编写自己的代码检查器:基于LLMs的自动化测试驱动检查器开发方法
Write Your Own CodeChecker: An Automated Test-Driven Checker Development Approach with LLMs
摘要 Abstract
随着对代码质量保证需求的增长,开发者不仅在利用现有的静态代码检查器,还寻求定制化的检查器以满足特定需求。目前,各种代码检查框架提供了广泛的检查器定制接口以满足这一需求。然而,大规模检查器框架的抽象检查逻辑以及复杂的API使用使得这项任务具有挑战性。为此,人们期望实现自动化的代码检查器生成以减轻检查器开发的负担。本文提出了一种名为AutoChecker的创新方法,该方法基于规则描述和测试套件,通过大型语言模型(LLMs)自动生成代码检查器。为了实现全面的检查逻辑,AutoChecker每次专注于解决一个选定的案例,并逐步更新检查器逻辑。为了获取精确的API知识,在每次迭代中,它利用细粒度的逻辑引导的API上下文检索,即将检查逻辑分解为一系列子操作,并为每个子操作检索相关的API上下文。在评估方面,我们使用多个LLMs,应用AutoChecker、五个基线方法以及三种消融方法,针对从PMD规则集中随机选择的20条规则生成检查器。实验结果显示,AutoChecker在所有有效性指标上均显著优于其他方法,平均测试通过率为82.28%。此外,由AutoChecker生成的检查器能够成功应用于实际项目,其性能可媲官方检查器。

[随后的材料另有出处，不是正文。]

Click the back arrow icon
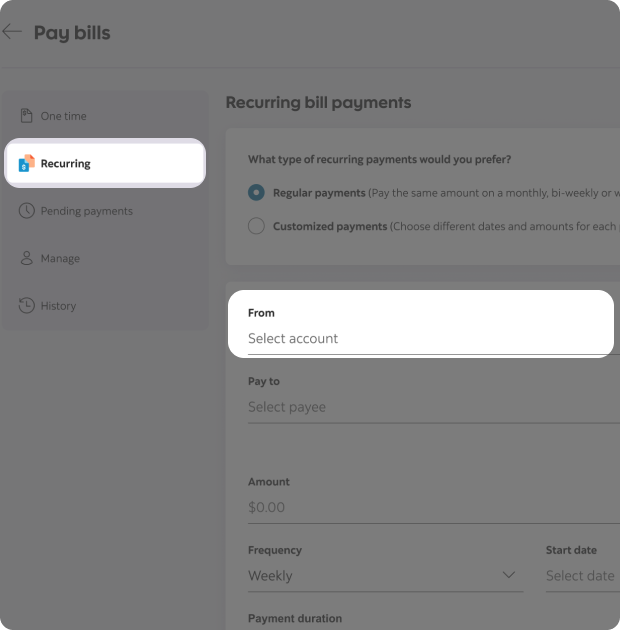 click(x=12, y=32)
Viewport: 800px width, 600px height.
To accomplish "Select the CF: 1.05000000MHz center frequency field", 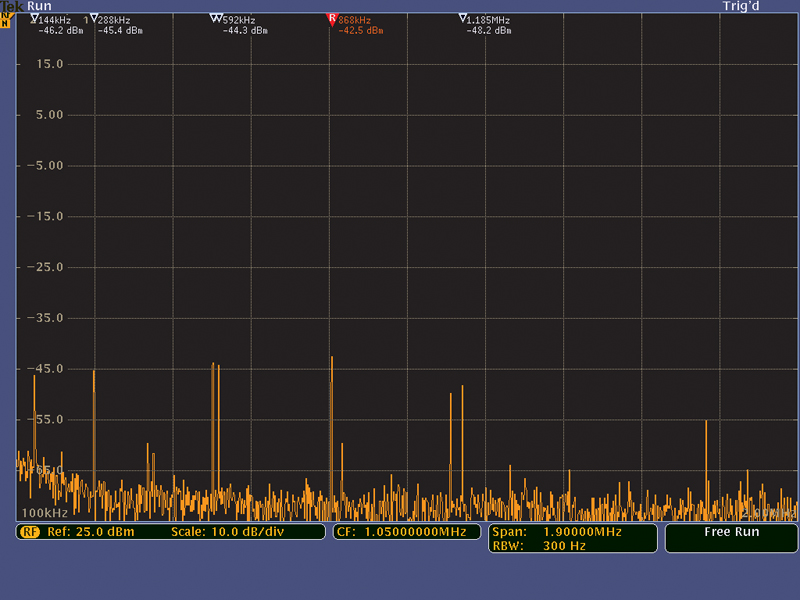I will click(x=402, y=532).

With the rising demand for code quality assurance, developers are not only utilizing existing static code checkers but also seeking custom checkers to satisfy their specific needs. Nowadays, various code-checking frameworks provide extensive checker customization interfaces to meet this need. However, both the abstract checking logic and the complex API usage of large-scale checker frameworks make this task challenging. To this end, automated code checker generation is anticipated to ease the burden of checker development. In this paper, we propose AutoChecker, an innovative LLM-powered approach that can write code checkers automatically based on only a rule description and a test suite. To achieve comprehensive checking logic, AutoChecker incrementally updates the checker's logic by focusing on solving one selected case each time. To obtain precise API knowledge, during each iteration, it leverages fine-grained logic-guided API-context retrieval, where it first decomposes the checking logic into a series of sub-operations and then retrieves checker-related API-contexts for each sub-operation. For evaluation, we apply AutoChecker, five baselines, and three ablation methods using multiple LLMs to generate checkers for 20 randomly selected PMD rules. Experimental results show that AutoChecker significantly outperforms others across all effectiveness metrics, with an average test pass rate of 82.28%. Additionally, the checkers generated by AutoChecker can be successfully applied to real-world projects, matching the performance of official checkers.